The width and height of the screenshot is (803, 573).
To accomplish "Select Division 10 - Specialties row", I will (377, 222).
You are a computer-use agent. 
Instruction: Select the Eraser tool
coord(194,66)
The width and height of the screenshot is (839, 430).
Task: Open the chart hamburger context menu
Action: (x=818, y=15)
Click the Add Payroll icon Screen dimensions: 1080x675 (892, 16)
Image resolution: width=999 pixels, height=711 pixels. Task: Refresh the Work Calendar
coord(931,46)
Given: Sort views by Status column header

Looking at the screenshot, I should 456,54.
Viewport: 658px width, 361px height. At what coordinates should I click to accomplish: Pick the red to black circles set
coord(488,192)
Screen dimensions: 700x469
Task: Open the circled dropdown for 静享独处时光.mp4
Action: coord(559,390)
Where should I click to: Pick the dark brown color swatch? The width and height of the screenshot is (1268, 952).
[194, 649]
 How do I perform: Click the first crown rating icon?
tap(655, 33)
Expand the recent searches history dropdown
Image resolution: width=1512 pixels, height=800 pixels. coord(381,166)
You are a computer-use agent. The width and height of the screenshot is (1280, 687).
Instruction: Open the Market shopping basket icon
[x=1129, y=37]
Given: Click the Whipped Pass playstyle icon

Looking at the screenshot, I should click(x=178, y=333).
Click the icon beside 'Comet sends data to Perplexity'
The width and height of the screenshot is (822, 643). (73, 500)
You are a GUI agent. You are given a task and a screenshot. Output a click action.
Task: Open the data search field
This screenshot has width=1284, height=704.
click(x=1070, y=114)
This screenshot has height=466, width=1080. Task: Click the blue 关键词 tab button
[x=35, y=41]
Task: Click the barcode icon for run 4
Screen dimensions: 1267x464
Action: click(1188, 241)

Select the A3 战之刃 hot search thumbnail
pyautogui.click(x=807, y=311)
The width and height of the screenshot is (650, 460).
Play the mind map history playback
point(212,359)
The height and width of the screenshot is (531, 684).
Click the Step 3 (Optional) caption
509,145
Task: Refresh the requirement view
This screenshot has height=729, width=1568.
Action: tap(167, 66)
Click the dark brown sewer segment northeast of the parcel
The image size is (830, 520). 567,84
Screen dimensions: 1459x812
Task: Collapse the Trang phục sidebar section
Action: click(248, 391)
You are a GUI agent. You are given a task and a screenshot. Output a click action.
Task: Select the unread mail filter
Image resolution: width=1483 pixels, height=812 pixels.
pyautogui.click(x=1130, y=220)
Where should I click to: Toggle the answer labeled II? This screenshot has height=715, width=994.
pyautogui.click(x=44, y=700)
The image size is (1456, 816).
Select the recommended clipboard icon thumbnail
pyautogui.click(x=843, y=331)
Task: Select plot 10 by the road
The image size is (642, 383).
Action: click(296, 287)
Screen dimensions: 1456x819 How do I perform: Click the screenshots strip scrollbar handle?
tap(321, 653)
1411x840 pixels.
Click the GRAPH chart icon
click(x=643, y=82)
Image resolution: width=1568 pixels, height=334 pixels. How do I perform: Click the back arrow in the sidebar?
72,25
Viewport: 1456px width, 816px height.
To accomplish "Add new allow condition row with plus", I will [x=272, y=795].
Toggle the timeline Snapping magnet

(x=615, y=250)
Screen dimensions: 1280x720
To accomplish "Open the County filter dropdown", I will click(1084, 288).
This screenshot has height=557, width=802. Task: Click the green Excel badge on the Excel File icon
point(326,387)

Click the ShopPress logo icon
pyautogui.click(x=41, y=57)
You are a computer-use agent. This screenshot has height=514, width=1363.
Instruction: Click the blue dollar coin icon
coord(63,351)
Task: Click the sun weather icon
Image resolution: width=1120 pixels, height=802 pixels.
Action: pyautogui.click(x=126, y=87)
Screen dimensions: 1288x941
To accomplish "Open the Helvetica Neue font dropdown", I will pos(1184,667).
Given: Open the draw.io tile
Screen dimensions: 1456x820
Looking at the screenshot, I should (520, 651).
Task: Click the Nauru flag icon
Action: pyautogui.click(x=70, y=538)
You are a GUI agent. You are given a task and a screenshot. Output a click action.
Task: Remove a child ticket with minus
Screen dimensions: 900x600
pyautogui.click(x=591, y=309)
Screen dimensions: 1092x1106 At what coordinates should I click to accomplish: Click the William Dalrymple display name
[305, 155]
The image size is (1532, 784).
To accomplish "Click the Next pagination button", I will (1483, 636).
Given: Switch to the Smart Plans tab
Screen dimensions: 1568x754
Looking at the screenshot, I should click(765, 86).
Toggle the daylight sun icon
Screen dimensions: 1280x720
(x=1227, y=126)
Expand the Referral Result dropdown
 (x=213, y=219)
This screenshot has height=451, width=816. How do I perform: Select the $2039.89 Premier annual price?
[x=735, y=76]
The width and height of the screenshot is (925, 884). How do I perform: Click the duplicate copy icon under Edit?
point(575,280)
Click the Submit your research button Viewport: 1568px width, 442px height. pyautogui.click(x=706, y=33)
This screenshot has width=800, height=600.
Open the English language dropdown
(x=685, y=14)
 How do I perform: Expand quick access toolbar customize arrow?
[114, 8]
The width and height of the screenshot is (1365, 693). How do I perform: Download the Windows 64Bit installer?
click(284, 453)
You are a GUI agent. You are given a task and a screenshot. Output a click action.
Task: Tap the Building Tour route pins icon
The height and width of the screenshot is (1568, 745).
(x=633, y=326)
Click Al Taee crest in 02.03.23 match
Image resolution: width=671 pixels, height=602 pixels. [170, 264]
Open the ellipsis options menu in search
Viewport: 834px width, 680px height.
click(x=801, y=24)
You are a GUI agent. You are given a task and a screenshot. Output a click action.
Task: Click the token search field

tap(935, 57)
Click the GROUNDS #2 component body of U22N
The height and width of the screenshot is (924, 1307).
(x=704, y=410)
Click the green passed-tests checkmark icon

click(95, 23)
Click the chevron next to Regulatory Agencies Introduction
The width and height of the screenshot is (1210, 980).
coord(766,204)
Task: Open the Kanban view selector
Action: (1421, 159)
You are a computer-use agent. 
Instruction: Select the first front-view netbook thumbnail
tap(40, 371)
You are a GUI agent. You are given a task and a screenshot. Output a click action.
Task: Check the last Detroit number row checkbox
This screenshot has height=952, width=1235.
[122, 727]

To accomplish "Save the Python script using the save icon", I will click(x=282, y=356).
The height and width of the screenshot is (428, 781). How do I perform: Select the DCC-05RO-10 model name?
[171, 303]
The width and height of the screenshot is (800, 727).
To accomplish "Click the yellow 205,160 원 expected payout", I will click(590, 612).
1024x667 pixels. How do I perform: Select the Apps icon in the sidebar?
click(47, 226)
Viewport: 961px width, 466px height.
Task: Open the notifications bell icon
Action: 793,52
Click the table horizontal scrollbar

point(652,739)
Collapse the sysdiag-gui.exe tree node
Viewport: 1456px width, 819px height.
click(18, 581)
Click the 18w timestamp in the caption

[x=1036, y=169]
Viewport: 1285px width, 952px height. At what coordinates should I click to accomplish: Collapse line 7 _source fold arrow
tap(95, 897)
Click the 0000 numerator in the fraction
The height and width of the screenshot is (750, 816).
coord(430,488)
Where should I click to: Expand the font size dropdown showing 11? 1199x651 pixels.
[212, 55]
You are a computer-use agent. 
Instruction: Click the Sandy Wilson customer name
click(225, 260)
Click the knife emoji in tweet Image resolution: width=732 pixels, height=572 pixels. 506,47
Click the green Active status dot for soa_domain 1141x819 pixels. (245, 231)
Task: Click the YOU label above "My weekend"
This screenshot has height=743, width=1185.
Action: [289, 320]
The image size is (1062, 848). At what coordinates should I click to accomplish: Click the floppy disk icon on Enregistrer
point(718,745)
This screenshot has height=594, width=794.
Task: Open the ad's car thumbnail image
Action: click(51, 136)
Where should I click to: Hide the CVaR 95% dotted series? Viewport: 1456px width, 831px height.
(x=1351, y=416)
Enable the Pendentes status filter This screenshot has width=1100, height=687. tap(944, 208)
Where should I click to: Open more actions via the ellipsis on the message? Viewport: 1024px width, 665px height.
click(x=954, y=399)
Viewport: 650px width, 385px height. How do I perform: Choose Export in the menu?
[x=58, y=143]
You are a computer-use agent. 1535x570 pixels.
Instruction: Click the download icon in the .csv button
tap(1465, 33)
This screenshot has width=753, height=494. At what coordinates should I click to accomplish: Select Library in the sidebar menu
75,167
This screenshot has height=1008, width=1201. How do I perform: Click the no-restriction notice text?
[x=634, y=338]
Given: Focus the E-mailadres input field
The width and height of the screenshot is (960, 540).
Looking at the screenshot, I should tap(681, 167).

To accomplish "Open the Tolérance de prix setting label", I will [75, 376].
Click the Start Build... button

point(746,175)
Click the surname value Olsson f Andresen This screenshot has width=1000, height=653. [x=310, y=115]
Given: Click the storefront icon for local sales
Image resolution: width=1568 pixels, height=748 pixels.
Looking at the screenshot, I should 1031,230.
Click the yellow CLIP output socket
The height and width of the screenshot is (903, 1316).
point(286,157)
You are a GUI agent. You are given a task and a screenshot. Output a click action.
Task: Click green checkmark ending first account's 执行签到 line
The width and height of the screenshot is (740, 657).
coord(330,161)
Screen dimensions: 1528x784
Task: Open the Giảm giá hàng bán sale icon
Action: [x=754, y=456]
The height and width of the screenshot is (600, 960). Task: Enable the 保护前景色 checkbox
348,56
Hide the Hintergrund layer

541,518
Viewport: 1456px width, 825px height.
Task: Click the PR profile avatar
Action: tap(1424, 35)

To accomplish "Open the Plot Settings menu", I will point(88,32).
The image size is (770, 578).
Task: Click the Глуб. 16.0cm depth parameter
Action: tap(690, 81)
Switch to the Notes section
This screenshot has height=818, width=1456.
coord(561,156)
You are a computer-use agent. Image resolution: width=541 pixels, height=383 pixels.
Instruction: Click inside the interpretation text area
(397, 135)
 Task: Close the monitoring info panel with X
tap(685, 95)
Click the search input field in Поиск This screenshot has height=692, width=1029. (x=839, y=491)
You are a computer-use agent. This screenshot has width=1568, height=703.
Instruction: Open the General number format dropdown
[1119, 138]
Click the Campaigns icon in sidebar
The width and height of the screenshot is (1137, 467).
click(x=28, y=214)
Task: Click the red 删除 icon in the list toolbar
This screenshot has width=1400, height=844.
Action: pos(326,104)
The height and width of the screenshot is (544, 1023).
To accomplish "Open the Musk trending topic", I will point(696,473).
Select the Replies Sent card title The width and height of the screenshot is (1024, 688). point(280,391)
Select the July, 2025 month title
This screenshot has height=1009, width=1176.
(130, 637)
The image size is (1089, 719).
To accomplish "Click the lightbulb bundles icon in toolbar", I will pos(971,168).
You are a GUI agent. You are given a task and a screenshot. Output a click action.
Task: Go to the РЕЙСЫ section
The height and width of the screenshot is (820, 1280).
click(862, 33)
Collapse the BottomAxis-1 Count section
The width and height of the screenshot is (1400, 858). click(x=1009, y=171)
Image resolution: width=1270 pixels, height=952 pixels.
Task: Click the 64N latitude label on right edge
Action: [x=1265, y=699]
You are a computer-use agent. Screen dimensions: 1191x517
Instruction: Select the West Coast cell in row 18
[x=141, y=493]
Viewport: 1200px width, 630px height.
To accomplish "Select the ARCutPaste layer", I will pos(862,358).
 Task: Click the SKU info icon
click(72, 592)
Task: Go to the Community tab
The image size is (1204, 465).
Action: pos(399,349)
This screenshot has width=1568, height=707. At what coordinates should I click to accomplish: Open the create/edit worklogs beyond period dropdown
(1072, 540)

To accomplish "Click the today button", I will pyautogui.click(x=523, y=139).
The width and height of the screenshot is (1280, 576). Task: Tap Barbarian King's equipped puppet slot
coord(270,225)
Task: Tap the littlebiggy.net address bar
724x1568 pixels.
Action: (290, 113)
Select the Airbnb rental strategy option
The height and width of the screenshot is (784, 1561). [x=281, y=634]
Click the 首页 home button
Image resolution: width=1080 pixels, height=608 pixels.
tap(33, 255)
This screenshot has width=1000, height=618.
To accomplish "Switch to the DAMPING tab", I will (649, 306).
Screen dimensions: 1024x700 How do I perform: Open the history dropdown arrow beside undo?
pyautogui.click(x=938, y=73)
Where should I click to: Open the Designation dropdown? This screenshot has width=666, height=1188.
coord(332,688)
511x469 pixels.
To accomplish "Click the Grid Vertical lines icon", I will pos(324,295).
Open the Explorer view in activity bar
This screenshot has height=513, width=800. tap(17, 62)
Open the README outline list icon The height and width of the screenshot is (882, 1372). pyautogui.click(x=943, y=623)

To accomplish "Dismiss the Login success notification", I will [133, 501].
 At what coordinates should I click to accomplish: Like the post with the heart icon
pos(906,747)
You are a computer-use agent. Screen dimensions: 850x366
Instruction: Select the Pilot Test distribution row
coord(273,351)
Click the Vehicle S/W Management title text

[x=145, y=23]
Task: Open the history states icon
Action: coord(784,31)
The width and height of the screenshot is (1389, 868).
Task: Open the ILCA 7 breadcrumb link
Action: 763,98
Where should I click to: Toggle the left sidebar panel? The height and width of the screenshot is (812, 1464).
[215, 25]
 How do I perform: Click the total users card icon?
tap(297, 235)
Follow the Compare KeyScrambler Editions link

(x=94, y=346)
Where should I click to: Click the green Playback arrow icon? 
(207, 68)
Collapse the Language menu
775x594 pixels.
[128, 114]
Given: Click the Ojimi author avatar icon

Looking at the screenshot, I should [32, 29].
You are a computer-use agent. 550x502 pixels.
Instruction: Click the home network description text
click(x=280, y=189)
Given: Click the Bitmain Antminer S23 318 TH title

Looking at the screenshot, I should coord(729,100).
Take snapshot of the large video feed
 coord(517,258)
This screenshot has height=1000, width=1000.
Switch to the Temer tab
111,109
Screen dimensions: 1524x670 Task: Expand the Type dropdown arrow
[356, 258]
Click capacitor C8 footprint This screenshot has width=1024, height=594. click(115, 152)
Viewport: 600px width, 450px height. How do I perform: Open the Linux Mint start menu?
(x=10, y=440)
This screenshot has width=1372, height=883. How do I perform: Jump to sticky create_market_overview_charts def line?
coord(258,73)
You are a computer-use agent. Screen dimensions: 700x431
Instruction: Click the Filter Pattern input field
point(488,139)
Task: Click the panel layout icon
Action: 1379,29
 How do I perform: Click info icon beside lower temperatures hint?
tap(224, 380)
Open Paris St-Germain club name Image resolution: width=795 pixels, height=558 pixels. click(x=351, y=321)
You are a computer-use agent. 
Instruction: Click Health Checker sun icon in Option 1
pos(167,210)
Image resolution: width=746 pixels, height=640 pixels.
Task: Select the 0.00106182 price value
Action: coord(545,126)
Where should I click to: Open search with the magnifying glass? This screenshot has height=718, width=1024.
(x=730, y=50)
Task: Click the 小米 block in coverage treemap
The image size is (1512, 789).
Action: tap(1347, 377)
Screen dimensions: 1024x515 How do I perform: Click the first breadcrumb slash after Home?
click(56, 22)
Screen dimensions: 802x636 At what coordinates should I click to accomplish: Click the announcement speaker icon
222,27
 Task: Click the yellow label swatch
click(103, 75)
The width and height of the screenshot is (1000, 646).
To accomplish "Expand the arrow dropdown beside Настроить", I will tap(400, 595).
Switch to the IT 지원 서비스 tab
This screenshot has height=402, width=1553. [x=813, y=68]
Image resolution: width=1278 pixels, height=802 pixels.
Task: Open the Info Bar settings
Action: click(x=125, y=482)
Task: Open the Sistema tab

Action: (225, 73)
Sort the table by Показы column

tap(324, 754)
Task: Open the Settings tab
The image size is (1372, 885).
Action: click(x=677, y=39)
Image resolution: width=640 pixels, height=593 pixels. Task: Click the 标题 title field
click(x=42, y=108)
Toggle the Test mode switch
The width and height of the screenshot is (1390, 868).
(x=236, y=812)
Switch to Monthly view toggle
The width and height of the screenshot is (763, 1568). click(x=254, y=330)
------------------------------
▶ THE REQUEST: Rewrite the data between the lines holding "will [75, 376]." and "point(286,157)", inclusive, with "storefront" replaced by "shop" and everything else left unchanged.

▶ THE RESULT:
To accomplish "Open the Tolérance de prix setting label", I will [75, 376].
Click the Start Build... button

point(746,175)
Click the surname value Olsson f Andresen This screenshot has width=1000, height=653. [x=310, y=115]
Given: Click the shop icon for local sales
Image resolution: width=1568 pixels, height=748 pixels.
Looking at the screenshot, I should 1031,230.
Click the yellow CLIP output socket
The height and width of the screenshot is (903, 1316).
point(286,157)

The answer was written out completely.